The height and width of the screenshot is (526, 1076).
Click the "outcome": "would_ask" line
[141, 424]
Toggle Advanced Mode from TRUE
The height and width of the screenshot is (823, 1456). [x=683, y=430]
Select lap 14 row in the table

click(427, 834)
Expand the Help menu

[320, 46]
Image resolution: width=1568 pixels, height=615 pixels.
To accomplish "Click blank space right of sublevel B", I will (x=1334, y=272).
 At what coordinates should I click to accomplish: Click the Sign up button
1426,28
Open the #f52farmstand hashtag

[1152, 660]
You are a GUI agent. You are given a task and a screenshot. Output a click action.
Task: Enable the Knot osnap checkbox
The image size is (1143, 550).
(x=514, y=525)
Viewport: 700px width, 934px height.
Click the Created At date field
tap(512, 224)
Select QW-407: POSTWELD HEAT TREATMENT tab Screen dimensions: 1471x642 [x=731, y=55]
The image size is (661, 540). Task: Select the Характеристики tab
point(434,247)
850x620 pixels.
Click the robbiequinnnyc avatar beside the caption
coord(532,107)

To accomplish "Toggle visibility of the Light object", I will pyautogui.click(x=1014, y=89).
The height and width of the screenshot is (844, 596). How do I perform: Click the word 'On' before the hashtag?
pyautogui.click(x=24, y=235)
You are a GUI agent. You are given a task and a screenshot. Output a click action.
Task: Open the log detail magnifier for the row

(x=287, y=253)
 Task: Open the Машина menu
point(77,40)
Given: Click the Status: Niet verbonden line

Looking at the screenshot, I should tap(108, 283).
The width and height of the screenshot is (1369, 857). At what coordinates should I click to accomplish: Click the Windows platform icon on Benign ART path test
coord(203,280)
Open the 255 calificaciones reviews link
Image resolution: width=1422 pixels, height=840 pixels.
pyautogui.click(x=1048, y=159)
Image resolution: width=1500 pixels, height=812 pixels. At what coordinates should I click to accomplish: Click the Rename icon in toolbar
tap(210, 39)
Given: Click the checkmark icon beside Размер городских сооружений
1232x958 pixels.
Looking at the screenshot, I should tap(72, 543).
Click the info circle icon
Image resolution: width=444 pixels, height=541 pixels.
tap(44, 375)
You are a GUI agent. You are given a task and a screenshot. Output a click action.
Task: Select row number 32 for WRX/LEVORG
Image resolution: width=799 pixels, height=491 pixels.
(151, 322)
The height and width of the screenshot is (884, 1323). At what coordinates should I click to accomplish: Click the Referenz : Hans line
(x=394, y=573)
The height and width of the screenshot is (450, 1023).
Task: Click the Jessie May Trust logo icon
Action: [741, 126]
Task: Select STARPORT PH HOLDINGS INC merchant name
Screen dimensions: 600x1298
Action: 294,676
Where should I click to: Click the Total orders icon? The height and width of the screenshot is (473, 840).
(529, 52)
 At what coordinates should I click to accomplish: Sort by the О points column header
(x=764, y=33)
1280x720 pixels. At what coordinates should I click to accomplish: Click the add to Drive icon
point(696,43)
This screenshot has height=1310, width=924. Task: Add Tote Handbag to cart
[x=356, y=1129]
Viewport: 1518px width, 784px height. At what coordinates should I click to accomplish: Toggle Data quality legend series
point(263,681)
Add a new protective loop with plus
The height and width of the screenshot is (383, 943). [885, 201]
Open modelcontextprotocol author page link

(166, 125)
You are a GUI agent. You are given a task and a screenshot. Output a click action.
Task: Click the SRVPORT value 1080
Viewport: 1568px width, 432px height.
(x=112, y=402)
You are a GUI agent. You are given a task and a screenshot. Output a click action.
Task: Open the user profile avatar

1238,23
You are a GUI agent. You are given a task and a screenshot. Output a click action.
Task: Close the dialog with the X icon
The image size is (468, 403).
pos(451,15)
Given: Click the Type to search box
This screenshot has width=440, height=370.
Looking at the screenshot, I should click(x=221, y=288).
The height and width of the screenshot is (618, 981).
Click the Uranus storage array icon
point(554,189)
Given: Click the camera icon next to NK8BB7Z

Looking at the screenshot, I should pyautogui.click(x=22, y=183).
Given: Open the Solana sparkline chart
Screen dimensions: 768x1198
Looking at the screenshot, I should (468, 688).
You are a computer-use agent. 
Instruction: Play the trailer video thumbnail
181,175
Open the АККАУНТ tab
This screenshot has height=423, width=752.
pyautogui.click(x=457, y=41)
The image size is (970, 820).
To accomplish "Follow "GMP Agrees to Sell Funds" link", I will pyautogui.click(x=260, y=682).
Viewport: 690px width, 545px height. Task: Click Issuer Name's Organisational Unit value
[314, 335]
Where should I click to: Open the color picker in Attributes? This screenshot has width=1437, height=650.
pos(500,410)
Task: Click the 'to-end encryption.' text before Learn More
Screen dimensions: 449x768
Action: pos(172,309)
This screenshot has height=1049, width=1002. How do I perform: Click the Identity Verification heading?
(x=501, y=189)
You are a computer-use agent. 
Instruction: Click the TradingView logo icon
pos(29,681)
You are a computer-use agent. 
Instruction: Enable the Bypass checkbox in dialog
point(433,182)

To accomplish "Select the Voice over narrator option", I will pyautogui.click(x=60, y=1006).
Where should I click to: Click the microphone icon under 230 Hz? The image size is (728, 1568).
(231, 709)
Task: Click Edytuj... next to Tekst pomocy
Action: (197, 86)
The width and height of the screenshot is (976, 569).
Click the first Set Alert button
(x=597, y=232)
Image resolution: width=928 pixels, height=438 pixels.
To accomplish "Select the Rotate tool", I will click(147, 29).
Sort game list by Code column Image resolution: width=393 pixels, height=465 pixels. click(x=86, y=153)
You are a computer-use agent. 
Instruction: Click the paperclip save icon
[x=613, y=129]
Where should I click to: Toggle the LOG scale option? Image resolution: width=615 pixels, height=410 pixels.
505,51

---------------

» PROBLEM TO SOLVE
Copy out the entries exactly. Begin at the first line and end with the line that has "Viewport: 700px width, 934px height.".

» RESPONSE BELOW
The height and width of the screenshot is (526, 1076).
Click the "outcome": "would_ask" line
[141, 424]
Toggle Advanced Mode from TRUE
The height and width of the screenshot is (823, 1456). [x=683, y=430]
Select lap 14 row in the table

click(427, 834)
Expand the Help menu

[320, 46]
Image resolution: width=1568 pixels, height=615 pixels.
To accomplish "Click blank space right of sublevel B", I will (x=1334, y=272).
 At what coordinates should I click to accomplish: Click the Sign up button
1426,28
Open the #f52farmstand hashtag

[1152, 660]
You are a GUI agent. You are given a task and a screenshot. Output a click action.
Task: Enable the Knot osnap checkbox
The image size is (1143, 550).
(x=514, y=525)
Viewport: 700px width, 934px height.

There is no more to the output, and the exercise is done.